We have an extremely advanced estate planning practice employing the latest and most up-to-date legal instruments to protect and administer your estate upon your death or incapacity. Proper estate planning does not have to be expensive or overly complex, but it is necessary to properly transfer your property upon your death to your beneficiaries, and your loved ones will thank you for it in the long-run. You have worked hard for the property and possessions that you have, sometimes you’ve worked your entire life for it, and you should take the opportunity to determine how you want that property administered upon your death or incapacity.

What Is An Estate

Almost every one of us has an “estate” of some sort, which is made up of everything that you own including your house, other real estate, car, business, checking and savings accounts, investments, life insurance, and your personal possessions. An estate plan can be as simple as a last will and testament or it can be a complete living revocable trust estate plan, depending upon your situation and wishes. Everyone needs an estate plan in some form and we can help you determine which form of estate plan works best for you, your family, and your financial situation.
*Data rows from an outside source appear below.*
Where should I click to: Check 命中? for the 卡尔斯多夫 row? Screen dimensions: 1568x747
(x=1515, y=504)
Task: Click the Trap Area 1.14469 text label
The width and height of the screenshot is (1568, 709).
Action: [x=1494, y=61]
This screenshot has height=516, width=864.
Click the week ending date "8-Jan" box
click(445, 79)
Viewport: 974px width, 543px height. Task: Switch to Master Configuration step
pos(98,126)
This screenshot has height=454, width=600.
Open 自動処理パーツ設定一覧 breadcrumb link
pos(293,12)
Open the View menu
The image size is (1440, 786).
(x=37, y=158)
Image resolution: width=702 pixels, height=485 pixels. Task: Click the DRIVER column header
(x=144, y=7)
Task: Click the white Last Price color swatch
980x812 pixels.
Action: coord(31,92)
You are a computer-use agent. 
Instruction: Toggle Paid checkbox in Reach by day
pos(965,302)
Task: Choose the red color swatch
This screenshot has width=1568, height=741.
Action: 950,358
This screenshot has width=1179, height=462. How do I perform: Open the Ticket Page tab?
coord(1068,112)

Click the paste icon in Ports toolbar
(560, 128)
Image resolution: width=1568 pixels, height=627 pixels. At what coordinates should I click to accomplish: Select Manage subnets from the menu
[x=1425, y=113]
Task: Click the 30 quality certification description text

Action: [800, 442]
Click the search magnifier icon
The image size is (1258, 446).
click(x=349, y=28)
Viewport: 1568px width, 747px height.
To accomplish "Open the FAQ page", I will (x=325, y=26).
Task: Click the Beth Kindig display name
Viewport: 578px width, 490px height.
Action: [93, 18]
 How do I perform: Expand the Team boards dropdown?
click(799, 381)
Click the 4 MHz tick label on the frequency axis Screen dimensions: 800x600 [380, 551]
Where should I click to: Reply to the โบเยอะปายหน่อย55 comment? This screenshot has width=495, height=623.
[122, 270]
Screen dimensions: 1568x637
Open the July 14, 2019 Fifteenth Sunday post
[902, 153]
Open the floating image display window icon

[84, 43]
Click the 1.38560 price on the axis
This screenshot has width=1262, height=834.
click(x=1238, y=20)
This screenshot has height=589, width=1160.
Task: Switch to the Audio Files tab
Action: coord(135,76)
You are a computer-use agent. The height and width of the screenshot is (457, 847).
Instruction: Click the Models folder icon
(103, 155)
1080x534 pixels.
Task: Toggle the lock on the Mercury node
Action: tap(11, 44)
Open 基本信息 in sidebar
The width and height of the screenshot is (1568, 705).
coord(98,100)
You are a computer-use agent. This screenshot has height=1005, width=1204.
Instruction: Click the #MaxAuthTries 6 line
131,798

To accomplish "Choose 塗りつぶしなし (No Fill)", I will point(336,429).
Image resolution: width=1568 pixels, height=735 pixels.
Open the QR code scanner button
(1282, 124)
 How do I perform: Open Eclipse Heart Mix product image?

What Does An Estate Plan Do

The purpose of an estate plan is for you to determine and control how you want the property of your estate to be given out to the people or organizations you care about most and to avoid costly and lengthy court proceedings and delays. At the most basic level, your estate plan should enable you to dictate who you want your property given to, what property you want given, and when you want that property given upon your death or incapacity.

Estate planning is not just for retired folks, it is for everyone that has any property, business, possessions, or money, regardless of the size or amount. The most common reasons people give for not having any sort of estate plan is that “they don’t think they have enough money,” “they don’t own enough property,” “they’re not old enough to think about that sort of thing,” or “they just simply don’t want to think about what will happen to their property if they were to pass.” Although these concerns are understandable, they simply miss the mark because not having an estate plan in place takes away your final opportunity to determine who and how you want your property disbursed upon your death or incapacity. Afterall, you can’t take it with you so you might as well have the final say in who gets what property that you have worked so hard to attain and achieve!

When you pass, your property will either pass through the laws of intestacy (when you die without a will), through probate (if you have a will), or through your estate plan (if you have a proper estate plan that avoids the process of probate). The type and complexity of estate plan that will work best for you, your family, and your wishes depends upon many factors including the property you own, your financial situation, your family situation, any businesses owned, and how you want the property to be administered. It can be as simple as a last will and testament or it can be a complete living revocable trust estate plan. We have the experience and the expertise to help you determine exactly which type of estate plan is best for your in protecting your property and making sure that your final wishes with regard to your property are carried out.

Other Than Wills or Trusts, What Else Should I Think About

Estate planning also includes other facets of determining your final wishes including what happens to your financial affairs or to provide a plan for your medical care upon incapacitation. In order to properly care for your financial affairs and to make known and administer your medical care upon your incapacitation, we use durable powers of attorney, health care powers of attorney, health care directives, and other necessary documentation that will make the process of administering your final wishes so much easier on your family and loved ones. It may be hard to talk about, but we all need to make our final wishes known and properly documented in order to make sure that our wishes are administered and to relieve as much burden on our family members as possible. We can help you do just that.